Ese “necesitar” casi siempre viene acompañado de la sensación de que es fácil. Ese es, quizás, el mejor cumplido que un diseñador de futuros puede recibir.

Me hizo pensar en John Baldessari. Durante los años 70 se convirtió en leyenda haciendo obras escandalosamente sencillas: puntos de colores en caras de fotografías, videos repitiendo movimientos de vaudeville. Cuando alguien le dijo que sus cosas parecían tan simples que casi cualquiera podría hacerlas, su respuesta fue espectacular.
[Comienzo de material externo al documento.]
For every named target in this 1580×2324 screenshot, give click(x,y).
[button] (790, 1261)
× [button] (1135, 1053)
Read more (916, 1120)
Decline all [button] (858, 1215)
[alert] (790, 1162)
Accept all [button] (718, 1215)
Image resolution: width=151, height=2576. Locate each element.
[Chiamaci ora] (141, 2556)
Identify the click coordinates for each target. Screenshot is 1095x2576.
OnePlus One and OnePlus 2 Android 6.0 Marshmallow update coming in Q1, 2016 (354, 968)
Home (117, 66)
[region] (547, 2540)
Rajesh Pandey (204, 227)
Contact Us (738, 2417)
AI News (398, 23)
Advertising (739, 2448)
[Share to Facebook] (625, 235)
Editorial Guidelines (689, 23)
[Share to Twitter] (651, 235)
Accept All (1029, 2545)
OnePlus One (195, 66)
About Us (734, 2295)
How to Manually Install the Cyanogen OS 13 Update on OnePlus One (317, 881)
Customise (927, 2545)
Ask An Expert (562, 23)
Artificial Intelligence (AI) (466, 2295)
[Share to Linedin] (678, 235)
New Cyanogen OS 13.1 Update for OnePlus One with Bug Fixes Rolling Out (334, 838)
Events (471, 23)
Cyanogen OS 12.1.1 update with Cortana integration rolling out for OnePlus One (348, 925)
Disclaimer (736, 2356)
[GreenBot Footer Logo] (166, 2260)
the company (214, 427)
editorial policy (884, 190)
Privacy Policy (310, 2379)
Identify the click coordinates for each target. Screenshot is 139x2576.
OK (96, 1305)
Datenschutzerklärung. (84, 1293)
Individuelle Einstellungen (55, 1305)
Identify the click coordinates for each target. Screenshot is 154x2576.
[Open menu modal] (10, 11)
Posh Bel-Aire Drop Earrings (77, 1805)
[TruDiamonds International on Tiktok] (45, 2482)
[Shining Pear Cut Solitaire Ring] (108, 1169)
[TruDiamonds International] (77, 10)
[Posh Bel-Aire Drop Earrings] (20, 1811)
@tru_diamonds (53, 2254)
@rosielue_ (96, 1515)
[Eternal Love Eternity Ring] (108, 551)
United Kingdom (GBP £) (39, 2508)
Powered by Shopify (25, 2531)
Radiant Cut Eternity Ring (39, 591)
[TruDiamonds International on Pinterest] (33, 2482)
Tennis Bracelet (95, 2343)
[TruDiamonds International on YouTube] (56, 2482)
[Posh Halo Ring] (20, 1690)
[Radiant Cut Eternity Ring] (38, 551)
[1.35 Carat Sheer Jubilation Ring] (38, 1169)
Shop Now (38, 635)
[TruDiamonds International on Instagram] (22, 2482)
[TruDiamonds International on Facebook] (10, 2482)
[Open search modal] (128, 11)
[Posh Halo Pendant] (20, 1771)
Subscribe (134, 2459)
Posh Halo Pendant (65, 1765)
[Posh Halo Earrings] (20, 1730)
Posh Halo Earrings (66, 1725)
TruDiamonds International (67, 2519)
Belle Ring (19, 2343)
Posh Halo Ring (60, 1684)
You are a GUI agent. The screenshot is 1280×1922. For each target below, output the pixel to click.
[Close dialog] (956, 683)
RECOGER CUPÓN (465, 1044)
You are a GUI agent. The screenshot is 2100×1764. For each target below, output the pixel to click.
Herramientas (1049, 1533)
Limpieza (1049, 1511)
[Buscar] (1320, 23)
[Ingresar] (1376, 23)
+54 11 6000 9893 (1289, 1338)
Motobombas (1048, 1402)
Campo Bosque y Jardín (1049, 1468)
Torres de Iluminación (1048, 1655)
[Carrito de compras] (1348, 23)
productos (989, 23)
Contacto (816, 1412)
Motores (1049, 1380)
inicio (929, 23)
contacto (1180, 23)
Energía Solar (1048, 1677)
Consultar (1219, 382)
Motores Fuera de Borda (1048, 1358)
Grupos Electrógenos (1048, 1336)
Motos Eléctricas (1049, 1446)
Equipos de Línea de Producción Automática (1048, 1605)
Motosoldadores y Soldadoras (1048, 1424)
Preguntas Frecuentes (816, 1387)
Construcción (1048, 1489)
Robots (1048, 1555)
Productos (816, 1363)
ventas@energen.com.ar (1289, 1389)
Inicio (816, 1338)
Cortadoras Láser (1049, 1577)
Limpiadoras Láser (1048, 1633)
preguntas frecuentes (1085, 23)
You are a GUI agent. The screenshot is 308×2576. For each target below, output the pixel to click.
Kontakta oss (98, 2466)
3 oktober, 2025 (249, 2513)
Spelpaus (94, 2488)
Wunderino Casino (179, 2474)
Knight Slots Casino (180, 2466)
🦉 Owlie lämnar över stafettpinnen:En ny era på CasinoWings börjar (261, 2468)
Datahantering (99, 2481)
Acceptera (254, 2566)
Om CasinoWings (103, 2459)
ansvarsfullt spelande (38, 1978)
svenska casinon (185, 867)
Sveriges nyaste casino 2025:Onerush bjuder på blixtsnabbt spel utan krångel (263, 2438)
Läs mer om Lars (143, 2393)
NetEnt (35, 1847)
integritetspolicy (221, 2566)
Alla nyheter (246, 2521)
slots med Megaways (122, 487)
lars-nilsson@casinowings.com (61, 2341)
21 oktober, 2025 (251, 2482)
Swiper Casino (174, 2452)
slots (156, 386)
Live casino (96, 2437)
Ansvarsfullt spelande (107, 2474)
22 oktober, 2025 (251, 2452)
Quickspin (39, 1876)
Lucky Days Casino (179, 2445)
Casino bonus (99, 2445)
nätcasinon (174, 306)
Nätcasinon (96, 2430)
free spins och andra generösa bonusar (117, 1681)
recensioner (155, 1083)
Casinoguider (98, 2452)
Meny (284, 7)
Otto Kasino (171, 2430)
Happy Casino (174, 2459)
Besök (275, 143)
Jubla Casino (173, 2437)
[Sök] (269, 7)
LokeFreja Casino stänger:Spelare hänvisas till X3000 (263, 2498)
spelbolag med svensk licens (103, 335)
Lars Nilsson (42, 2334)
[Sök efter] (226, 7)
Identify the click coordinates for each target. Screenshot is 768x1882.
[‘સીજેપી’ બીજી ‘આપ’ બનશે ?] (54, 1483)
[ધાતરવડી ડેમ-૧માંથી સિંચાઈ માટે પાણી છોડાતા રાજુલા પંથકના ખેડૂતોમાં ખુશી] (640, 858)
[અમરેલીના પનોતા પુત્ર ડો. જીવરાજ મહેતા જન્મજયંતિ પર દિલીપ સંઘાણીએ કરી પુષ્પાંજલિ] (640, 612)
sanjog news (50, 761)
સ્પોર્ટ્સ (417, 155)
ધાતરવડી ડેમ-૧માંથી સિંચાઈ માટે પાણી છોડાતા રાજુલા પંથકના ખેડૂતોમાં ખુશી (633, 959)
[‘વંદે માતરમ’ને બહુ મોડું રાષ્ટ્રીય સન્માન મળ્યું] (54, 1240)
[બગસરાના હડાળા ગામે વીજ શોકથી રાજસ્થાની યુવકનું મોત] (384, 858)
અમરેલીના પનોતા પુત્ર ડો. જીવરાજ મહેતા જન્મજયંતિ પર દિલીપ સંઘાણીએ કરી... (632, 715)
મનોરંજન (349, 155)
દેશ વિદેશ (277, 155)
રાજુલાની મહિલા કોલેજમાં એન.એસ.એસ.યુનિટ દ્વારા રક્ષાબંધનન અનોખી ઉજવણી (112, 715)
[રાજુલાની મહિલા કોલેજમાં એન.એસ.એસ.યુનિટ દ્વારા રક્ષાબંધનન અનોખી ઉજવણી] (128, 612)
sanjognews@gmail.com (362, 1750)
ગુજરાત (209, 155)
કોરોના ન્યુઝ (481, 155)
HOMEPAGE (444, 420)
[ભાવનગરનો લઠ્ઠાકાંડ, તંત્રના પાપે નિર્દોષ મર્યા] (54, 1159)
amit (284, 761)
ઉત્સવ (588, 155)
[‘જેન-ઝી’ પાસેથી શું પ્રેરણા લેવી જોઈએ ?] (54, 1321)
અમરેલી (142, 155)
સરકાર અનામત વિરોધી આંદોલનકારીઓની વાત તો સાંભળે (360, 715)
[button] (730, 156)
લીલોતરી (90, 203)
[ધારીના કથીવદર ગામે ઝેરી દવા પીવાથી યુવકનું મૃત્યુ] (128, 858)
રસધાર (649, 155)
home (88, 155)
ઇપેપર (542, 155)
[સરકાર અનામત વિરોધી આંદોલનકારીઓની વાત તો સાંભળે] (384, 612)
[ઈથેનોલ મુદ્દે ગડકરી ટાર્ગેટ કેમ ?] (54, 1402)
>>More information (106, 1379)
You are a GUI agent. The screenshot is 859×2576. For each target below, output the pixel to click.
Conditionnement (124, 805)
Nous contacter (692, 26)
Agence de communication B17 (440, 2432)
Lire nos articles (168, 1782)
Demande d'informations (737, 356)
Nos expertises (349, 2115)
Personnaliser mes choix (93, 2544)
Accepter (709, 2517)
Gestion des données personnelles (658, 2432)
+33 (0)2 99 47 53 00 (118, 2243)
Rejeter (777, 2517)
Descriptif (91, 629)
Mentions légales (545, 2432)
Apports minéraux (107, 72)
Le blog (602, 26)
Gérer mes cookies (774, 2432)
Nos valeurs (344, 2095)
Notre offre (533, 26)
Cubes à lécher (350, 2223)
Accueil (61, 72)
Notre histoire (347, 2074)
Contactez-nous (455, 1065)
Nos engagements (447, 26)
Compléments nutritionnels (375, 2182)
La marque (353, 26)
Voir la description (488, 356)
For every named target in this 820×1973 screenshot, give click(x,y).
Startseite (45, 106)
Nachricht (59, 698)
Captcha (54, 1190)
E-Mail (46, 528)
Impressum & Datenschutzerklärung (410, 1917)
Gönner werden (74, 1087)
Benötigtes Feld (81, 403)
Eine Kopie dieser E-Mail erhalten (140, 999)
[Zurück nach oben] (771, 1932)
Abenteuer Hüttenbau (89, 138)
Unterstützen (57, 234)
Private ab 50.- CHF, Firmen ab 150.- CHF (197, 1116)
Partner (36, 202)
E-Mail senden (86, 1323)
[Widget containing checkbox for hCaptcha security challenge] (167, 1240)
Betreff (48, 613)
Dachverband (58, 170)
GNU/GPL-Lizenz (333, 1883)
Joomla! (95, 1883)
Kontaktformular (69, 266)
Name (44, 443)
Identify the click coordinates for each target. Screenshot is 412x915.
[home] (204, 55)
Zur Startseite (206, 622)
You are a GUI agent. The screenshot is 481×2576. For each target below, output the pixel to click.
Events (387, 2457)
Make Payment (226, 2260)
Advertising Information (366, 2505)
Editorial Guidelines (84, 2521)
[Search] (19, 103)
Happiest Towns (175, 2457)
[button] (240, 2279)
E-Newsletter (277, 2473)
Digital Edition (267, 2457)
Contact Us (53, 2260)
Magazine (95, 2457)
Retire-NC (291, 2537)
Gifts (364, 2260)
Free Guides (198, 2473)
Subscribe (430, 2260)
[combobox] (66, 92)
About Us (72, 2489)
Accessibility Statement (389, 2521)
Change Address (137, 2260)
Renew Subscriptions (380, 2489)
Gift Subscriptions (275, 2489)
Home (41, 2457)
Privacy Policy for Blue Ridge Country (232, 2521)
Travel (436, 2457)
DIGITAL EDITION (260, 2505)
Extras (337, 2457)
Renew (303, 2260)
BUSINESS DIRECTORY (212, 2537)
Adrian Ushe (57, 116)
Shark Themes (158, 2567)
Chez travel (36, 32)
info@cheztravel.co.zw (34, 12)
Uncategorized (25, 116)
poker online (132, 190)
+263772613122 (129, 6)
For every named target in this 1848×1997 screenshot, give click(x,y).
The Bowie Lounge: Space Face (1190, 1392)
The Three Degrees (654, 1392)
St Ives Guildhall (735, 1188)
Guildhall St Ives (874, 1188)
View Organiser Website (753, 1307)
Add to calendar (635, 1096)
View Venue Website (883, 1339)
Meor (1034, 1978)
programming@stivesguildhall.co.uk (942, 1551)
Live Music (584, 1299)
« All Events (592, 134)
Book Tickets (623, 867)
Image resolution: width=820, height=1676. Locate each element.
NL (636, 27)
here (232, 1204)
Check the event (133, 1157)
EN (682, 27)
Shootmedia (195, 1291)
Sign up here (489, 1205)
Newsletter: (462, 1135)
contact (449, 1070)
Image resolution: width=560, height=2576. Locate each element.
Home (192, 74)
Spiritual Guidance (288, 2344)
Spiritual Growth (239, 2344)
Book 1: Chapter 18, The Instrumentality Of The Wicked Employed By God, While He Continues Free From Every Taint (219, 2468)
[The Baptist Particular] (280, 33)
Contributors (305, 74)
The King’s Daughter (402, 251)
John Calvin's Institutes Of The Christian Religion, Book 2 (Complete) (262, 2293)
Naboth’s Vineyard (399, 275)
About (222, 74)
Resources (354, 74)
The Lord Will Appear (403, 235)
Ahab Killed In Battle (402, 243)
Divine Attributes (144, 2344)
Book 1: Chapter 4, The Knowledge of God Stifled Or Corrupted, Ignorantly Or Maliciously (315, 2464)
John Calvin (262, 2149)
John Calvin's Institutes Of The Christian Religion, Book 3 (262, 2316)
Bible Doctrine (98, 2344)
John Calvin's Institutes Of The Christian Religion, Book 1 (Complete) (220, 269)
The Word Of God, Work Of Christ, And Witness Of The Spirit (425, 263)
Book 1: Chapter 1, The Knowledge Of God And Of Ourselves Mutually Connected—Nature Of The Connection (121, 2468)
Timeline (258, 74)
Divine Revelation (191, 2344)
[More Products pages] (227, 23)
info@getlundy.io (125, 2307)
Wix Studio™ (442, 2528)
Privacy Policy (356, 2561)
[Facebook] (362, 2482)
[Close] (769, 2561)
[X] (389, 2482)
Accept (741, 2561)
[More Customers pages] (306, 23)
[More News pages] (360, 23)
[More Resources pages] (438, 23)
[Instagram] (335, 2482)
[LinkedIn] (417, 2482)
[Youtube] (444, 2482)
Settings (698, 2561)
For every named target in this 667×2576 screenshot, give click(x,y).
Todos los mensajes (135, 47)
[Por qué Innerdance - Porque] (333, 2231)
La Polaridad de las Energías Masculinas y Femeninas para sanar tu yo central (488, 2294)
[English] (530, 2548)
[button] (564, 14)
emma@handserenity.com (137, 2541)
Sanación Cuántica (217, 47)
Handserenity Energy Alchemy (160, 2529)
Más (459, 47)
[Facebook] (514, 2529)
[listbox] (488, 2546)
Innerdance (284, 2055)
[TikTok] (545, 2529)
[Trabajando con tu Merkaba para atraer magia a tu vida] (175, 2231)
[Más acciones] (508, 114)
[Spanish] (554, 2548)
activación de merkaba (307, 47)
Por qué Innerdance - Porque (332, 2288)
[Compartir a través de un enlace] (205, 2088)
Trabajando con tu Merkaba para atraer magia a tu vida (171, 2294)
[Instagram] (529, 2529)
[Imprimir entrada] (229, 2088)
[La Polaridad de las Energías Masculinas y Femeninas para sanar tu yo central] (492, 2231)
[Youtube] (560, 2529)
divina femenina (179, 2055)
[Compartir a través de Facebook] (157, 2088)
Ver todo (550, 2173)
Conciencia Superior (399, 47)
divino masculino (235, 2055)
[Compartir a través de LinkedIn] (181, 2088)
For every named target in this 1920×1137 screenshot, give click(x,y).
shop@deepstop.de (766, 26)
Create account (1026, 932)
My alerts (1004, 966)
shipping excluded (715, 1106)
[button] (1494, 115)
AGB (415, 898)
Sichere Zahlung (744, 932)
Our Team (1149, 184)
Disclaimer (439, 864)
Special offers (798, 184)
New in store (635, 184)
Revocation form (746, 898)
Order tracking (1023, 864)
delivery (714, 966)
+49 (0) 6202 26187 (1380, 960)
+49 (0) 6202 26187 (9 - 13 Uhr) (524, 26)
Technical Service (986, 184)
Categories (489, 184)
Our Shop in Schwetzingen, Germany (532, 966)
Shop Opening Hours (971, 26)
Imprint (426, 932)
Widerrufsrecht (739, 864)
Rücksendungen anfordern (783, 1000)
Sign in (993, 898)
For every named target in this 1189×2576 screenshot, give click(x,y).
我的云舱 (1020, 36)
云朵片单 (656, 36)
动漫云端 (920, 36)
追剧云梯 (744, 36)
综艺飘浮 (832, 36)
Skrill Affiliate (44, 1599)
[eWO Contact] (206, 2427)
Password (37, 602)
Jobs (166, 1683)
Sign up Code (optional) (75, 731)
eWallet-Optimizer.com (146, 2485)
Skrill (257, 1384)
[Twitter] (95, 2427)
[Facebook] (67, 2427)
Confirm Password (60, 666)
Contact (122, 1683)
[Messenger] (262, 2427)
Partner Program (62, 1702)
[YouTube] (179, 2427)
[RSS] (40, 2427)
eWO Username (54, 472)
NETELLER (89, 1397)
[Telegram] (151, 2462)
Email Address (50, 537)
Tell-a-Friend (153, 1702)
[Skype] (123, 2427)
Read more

Su modelo siempre fue Matisse. “Pero él mismo decía que una pintura no está terminada hasta que ha vuelto al yunque 20 veces”, relató. “Tratar de que se vea simple, esa ha sido mi meta”.

Ese es el truco del trabajo bien hecho.

Si entregas un informe lleno de jerga y terminología futurista de nicho, la gente pensará que eres muy inteligente. Pero no sabrán qué hacer el lunes por la mañana.

Si, en cambio, tomas toda esa inmensidad y la golpeas contra el yunque 20 veces hasta destilarlo en una conversación clara, dirán: “Se ve fácil”.

Crear futuros no se trata de impresionar con nuestra capacidad de calcular probabilidades. Se trata de darle agencia a las personas. Y la agencia siempre requiere claridad.

¿Cuántas veces estás dispuesto a llevar tus ideas al yunque antes de compartirlas?